## Task directions
In the entries, find all lines that hold the word "Given" and copy them.

## Data records
[Start of Attachment]
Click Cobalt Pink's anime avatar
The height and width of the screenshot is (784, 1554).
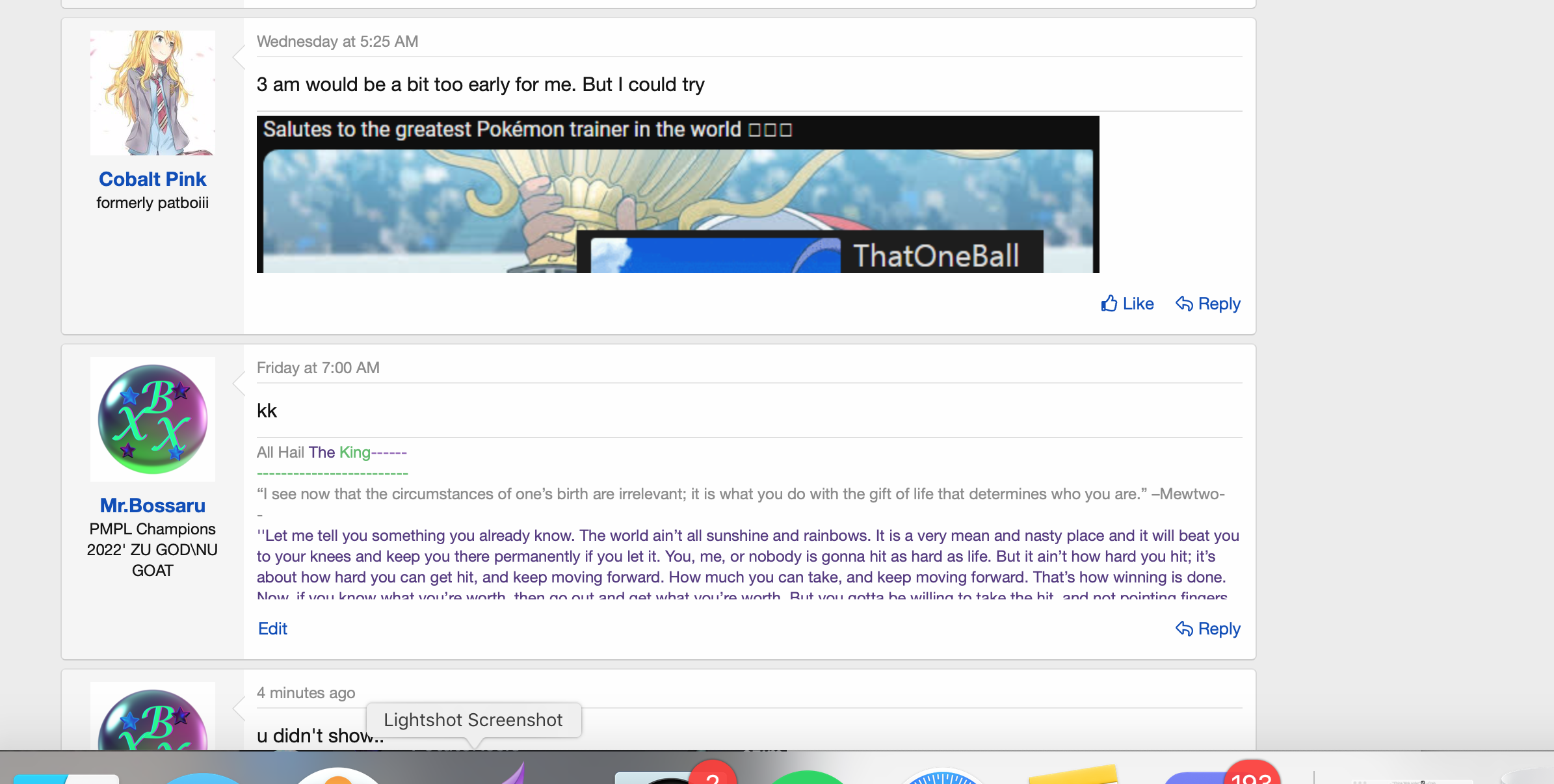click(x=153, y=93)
[End of Attachment]
[Start of Attachment]
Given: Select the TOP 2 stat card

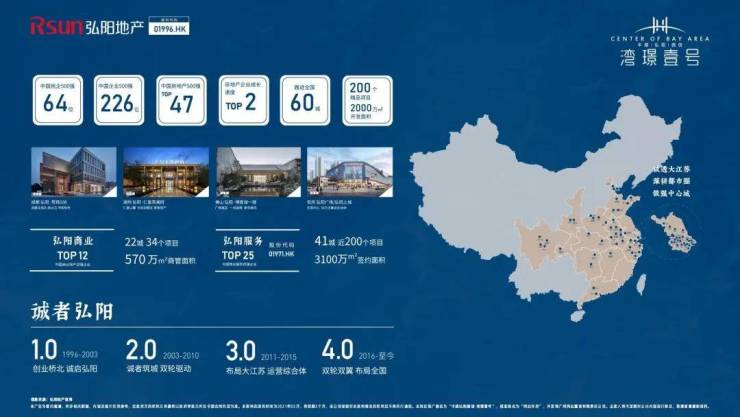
[End of Attachment]
[Start of Attachment]
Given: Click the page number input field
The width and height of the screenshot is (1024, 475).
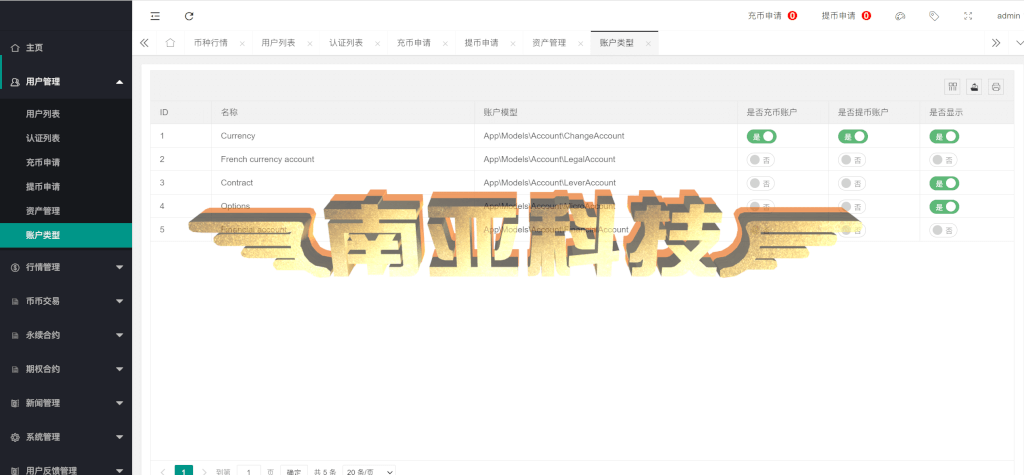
[End of Attachment]
## The completed task
Given: Select the TOP 2 stat card
Given: Click the page number input field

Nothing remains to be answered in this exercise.